Magnetic tracking involves the use of magnetic field sensors to retrieve the position and orientation of one or multiple magnetic markers. It has been widely investigated in different fields to track the movement of objects when a free line of sight is not available, e.g., to track surgical tools during intra-body procedures. In this context, we proposed a novel interface for hand prostheses, named myokinetic control interface, in which magnets are implanted in the residual limb muscles to monitor their contractions and send appropriate commands to the artificial hand.
Within this concept, the interface requires a transcutaneous magnet localizer that can seamlessly integrate into a self-contained limb prosthesis—a feature yet to be realized in the current state of the art. In an attempt to bridge this gap, we have developed a modular embedded system comprising a computation unit capable of acquiring synchronized samples from up to eight acquisition units, each hosting 20 magnetic field sensors. Such a system enables the real-time localization of multiple magnets, thereby allowing to selectively track the movement of multiple targeted muscles in parallel.

[How to complete this task]:
Continue the passage on magnetic tracking for a myokinetic prosthesis interface, starting right after its final sentence.

[Information]:

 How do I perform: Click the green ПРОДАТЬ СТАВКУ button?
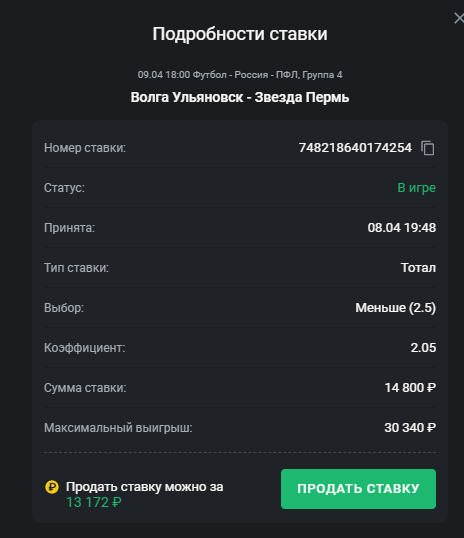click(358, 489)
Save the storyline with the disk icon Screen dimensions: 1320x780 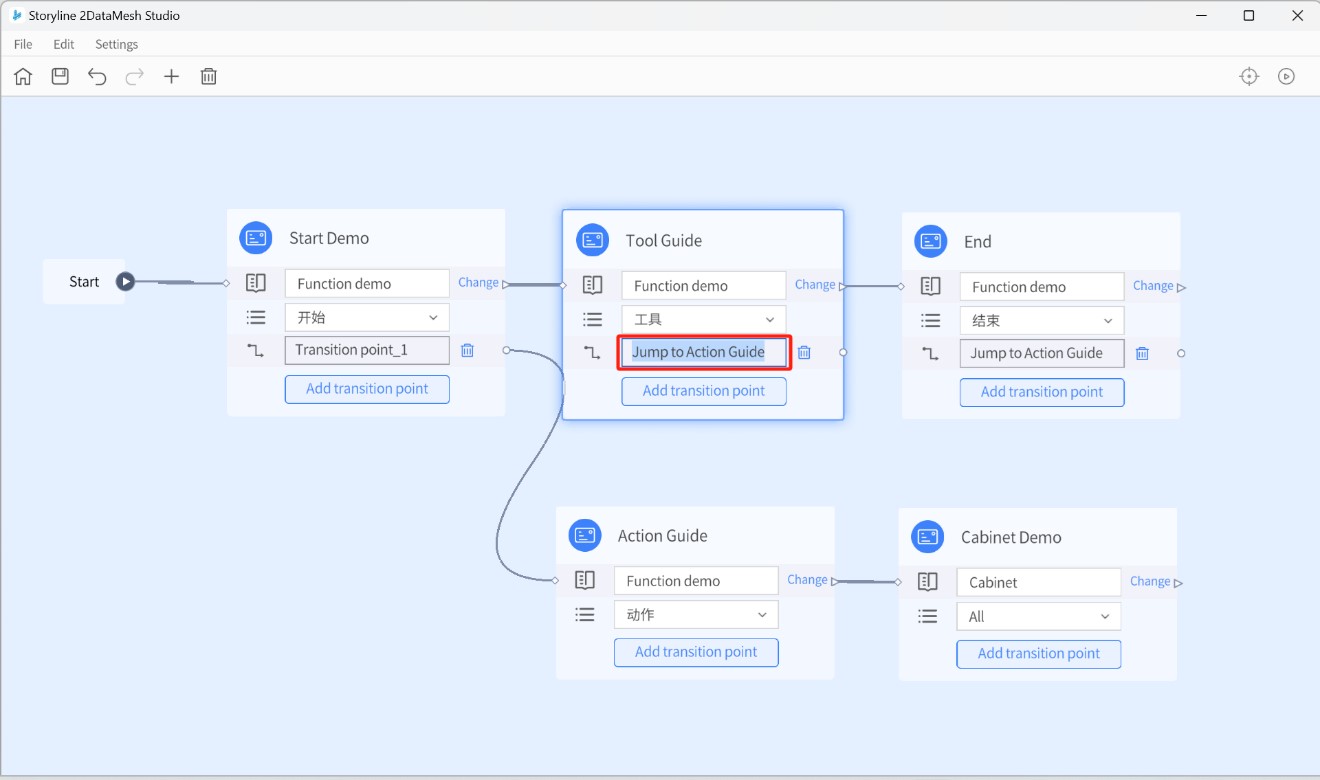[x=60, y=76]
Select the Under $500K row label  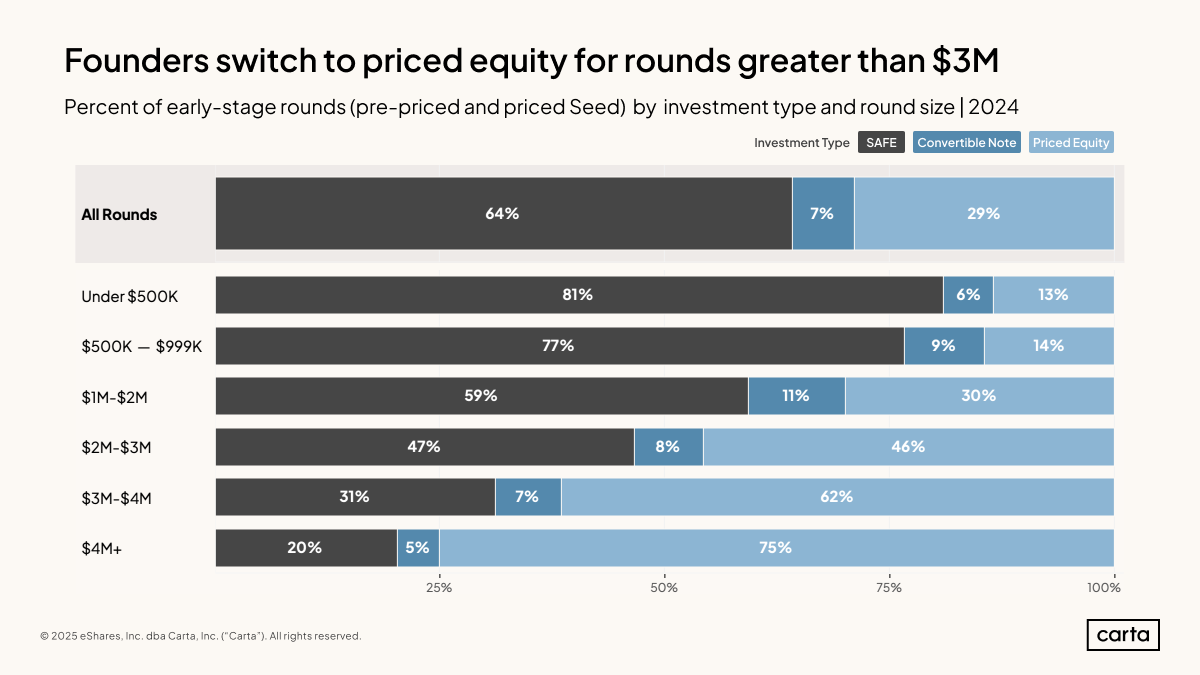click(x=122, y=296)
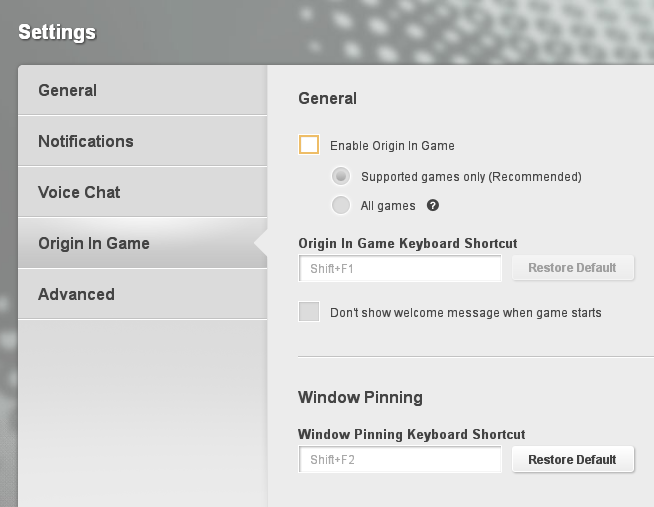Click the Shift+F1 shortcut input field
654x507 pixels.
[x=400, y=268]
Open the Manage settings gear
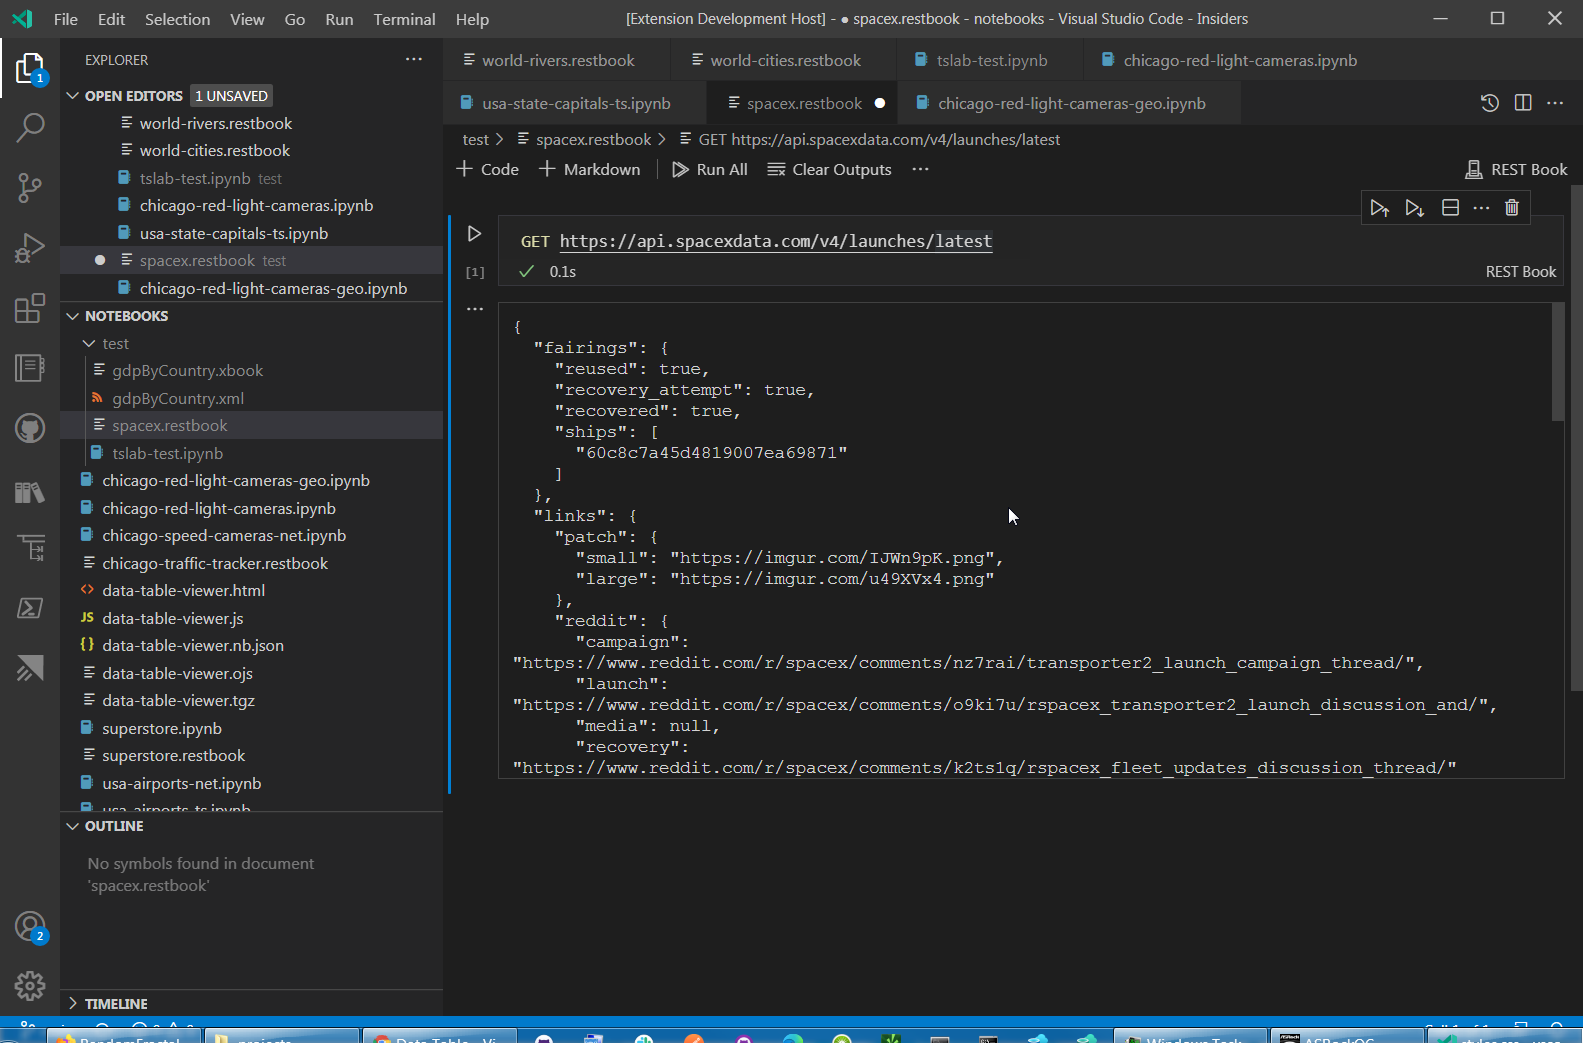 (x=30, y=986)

[Answer to this task]:
The system exhibits short computation times and power consumption suitable for use in wearable devices such as prosthetic arms. It proved able to localize up to eight magnets while moving at speeds in the range of physiological movements, with high accuracy (<1mm) and precision (<0.5mm). Overall, the proposed system meets all the requirements needed for the implementation of a self-contained myokinetic prosthetic hand and paves the way for its clinical implementation, potentially restoring intuitive and parallel control over multiple degrees-of-freedom of an artificial hand.